Climate Justice Edmonton (CJE) is in the midst of creating a response to counter UCP leader and recently elected premier Jason Kenney’s war room. During the provincial election, Kenney promised the creation of a $30-million, taxpayer-funded effort to respond to critics of Alberta’s oil and gas industry.
According to Gabrielle Gelderman, the group’s co-founder, CJE originally floated the idea of a green war room to highlight the disparity between the resources available to environmental groups, and the resources that Kenney’s effort could swing around.
“We’re a small, volunteer-run, grass-roots group … mostly young people, workers, students. We do all this work for free,” Gelderman says.
CJE began a GoFundMe campaign last week with the set goal of $3,000—a sum the organization easily reached in two days.
As of this weekend, it has also breached the $10,000 mark, which, according to the GoFundMe page, would allow CJE to “reach twice as many people” and fund various other climate justice efforts, “and start a rapid-response fund to protect our allies and frontline communities as they come under attack from Jason Kenney’s politics of austerity and hate,” the campaign’s website says.
This includes giving added support to the high-school climate strikers who converged on the legislature grounds in protest in March.
With further funds, the group could potentially find and rent a permanent space and begin to collaborate with other groups.
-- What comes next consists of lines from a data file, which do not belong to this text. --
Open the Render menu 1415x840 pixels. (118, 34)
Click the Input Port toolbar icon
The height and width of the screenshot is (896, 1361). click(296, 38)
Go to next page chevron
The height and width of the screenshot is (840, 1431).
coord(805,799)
According to Gelderman, up until now CJE has been meeting in people’s basements and kitchens.
The next goal on the crowd-funding platform is $30,000, a sum that, according to Gelderman, would allow the group to find a home. CJE has partnered with other groups in the city, and, according to its co-founder, would potentially be interested in creating a shared space with these groups.
“We’re at a critical time. There’s a deep need, specifically in Alberta, to get lots and lots of people engaged directly in … taking action in climate justice,” she says.
CJE has worked with the youth climate strikers before, and the crowd-sourced funds could also help offset unexpected costs like the price of printing signs for protests.
“They’re like 15, 16, 17 years old. They don’t have money,” Gelderman says.
According to Gelderman, CJE would be on the UCP war room’s radar, and the group is expecting to “have surveillance” at some level.
“We’ve had some issues of people trolling us online and in-person encounters. It’s really scary knowing we’re really vulnerable,” she says. “Meeting in your house is not the most secure thing to do when there’s a war room that’s intended to surveil groups like ours.”